Two years ago today: Kiki was 9, Link was 7, Gleek was 3, Patches was 1, we had just sunk money into having a bathroom finished, we had enough money in savings to pay three months of bills, cartooning had netted $-600 for the year, and Howard cleaned out his Novell office never to return. What an insane week that was. Most of the stress can’t be found in my LJ entries of the time. We couldn’t say things in public until after they were announced at Novell and afterward there didn’t seem to be much point. I did write one entry. That entry completely fails to capture how incredibly sure I was that quitting was the right choice. I was sure right up until two years ago today when Howard came home with the contents of his office. Then I was terrified. I remember lying on the couch thinking about the kids and the house and all of the bills to be paid. The weight of those responsibilities was almost a physical sensation.

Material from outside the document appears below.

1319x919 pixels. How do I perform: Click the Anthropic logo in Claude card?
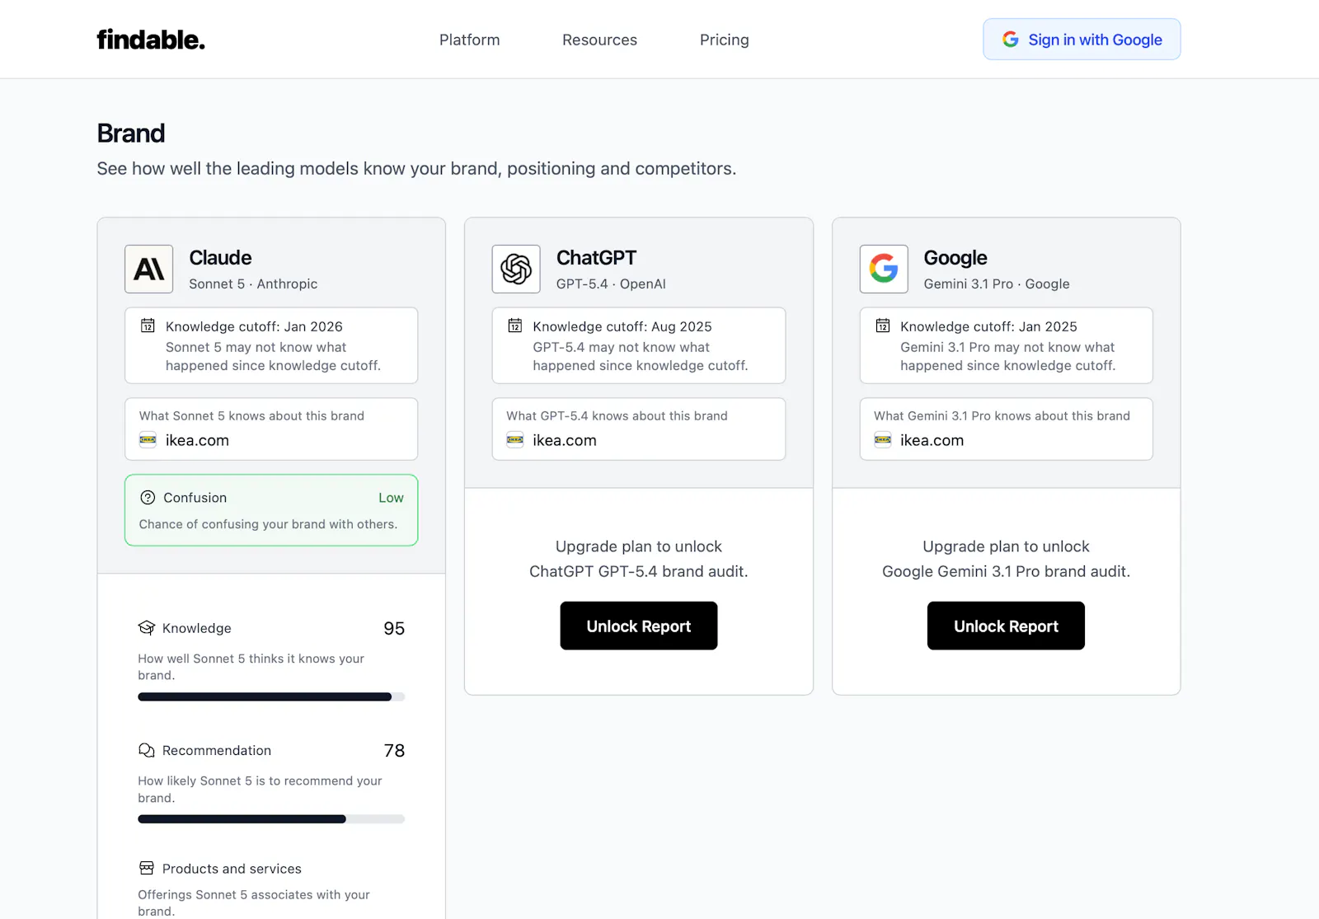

For the next year we never had enough money in hand to cover more than three months of bills. Sometimes we knew where the next chunk of money would come from, sometimes we didn’t. Any time I stopped to rationally look at our financial situation I was paralyzed by the fear that we would lose our dream, that Howard would have to go get a day job to make ends meet. So we couldn’t stop. We had to just keep walking and trusting that the path would appear before our feet. At the end of that year, one year ago today, I wrote another entry. That entry is more reflective of my actual mind state at the time it was written. So we continued walking and hoping that somehow we’d find a way to make cartooning work without charity or windfalls.
The release of Schlock Mercenary: Under New Management changed everything. We were at the very end of our money. If the book didn’t sell well enough, Howard would have to get a day job which might have heralded the end of cartooning. The book did sell well. For the first time in over a year we could see how hard work would bring in enough money. Since the launch of the book we can see the pathway ahead, not just for a few months, but for several years. Life will undoubtedly throw a few curves in the road, but we no longer take slow and fearful steps. Now we can run. Today I pause in my headlong jog toward the future, to muse on what an amazing journey we took step by careful step.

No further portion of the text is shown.